The measures are grouped into nine sets and hospitals are required to submit to the Joint Commission results from the four sets most appropriate to their patient population. Next year, they will be required to submit results from six measure sets and all institutions with more than 1,100 births annually will have to include measures from the perinatal care set.
“More than ever, hospitals are concentrating on what counts,” Chassin said, adding that “these results are more than numbers,” and represent lives saved and people living healthier—which results in lower overall healthcare costs.

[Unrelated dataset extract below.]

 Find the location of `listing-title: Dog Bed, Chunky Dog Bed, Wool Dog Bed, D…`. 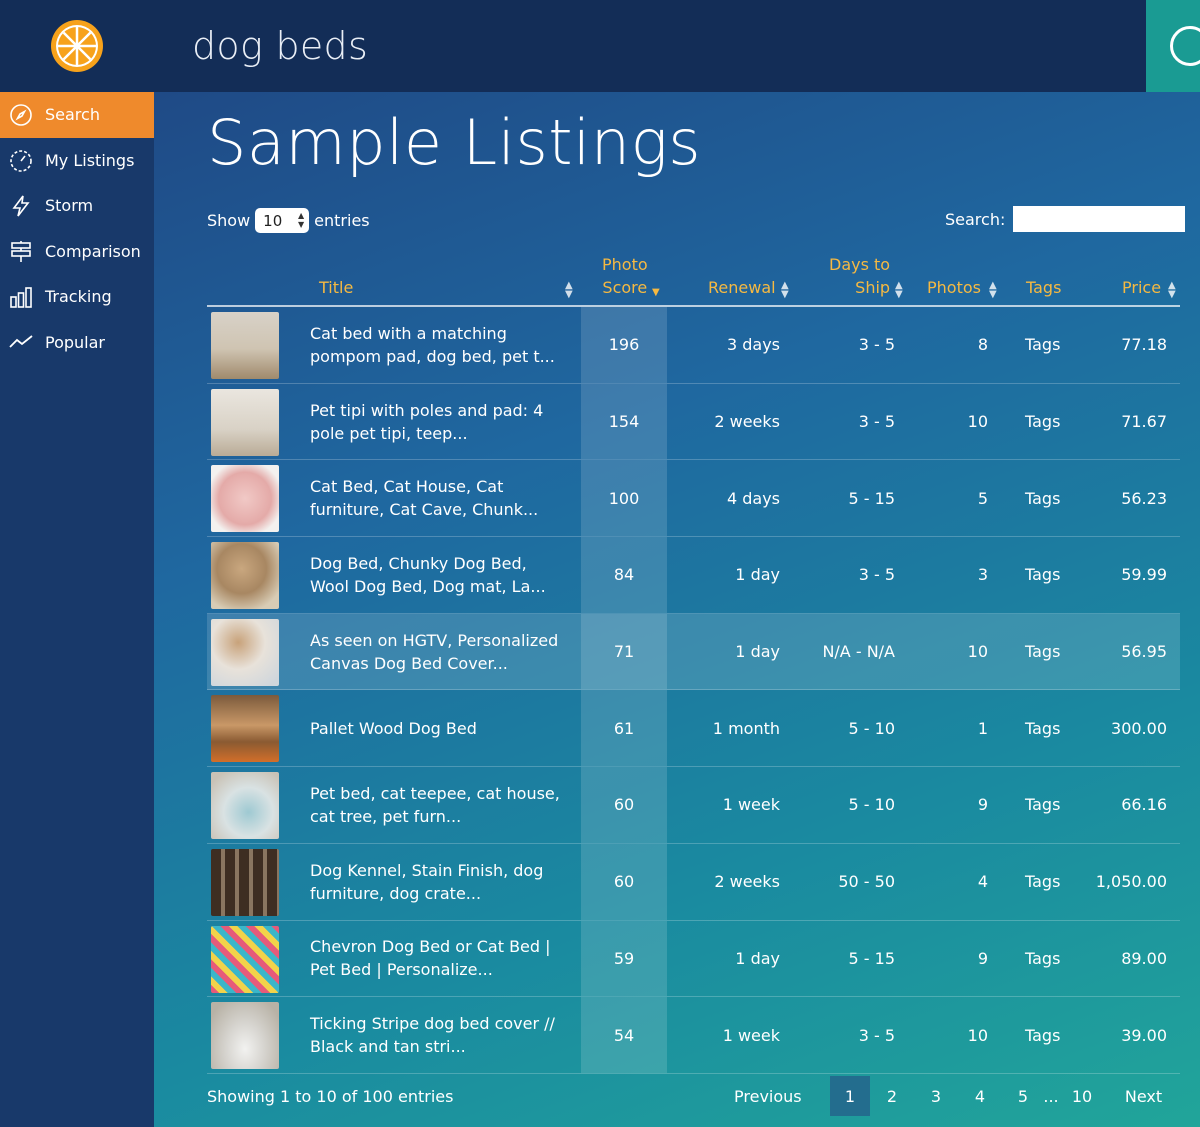

listing-title: Dog Bed, Chunky Dog Bed, Wool Dog Bed, D… is located at coordinates (440, 575).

In previous years, it was noted that some well-known institutions—including many academic medical centers—did not make the Top Performer list. Chassin was joined at the news conference by Dr. Peter Pronovost, senior vice president for patient safety and quality for Johns Hopkins Medicine and director of Hopkins' Armstrong Institute for Patient Safety and Quality.
He said that for the first time, three Johns Hopkins hospitals made the list. Achieving that required communicating clear goals, transparently reporting on performance and universally committing to “accountability from the board to the bedside.”
Chassin reported that 24 academic medical centers made the list this year, representing six times as many academic centers compared with those that made it the last two years.
On the second page of the Top Performer report is a memorial tribute to Jerod Loeb, the Joint Commission's executive vice president for quality and measurement, who died from prostate cancer Oct. 9.
Chassin began the conference by describing Loeb as the “driving force” and single-most person responsible for the first national standardized hospital performance measures. Chassin called the measures used in the Top Performer program “just one of the many legacies Jerod has left us.” Pronovost called Loeb “a great innovator in this field.”